Stored records
◆ ◆ ◆ ◆ ◆ ◆ ◆
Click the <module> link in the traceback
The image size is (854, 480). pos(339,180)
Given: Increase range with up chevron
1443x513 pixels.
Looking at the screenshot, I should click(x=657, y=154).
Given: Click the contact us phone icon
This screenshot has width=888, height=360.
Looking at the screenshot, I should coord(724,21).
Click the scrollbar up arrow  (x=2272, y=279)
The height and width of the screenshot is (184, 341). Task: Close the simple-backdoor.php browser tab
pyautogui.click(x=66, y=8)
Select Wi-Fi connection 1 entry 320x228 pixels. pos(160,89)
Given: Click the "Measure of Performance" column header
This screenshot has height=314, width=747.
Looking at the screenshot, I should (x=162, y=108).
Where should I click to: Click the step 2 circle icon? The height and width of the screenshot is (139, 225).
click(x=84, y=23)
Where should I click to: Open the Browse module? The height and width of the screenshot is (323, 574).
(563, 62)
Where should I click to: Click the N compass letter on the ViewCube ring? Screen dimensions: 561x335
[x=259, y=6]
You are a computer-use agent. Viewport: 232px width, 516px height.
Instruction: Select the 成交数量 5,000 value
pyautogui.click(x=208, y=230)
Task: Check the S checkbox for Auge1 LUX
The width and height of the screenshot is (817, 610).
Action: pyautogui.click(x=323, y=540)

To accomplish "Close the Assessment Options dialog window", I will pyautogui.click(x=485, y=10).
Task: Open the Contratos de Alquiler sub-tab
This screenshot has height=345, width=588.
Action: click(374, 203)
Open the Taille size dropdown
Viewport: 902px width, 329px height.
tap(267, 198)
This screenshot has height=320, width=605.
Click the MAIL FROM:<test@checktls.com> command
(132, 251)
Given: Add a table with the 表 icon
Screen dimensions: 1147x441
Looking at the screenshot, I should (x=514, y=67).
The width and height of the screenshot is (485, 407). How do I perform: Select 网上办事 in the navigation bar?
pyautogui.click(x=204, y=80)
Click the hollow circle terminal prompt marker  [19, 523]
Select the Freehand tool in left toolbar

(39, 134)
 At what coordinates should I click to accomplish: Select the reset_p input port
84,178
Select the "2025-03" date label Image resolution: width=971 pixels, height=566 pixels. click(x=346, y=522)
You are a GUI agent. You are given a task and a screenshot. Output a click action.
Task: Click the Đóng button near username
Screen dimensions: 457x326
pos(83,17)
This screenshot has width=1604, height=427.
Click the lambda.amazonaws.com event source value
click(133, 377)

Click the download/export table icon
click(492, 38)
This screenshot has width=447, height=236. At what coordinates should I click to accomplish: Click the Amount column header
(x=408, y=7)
◆ ◆ ◆ ◆ ◆ ◆ ◆
WORK TO BE COMPLETED
The required answer is each line of the data in which the word "with" appears.

THE COMPLETED TASK
Given: Increase range with up chevron
Given: Add a table with the 表 icon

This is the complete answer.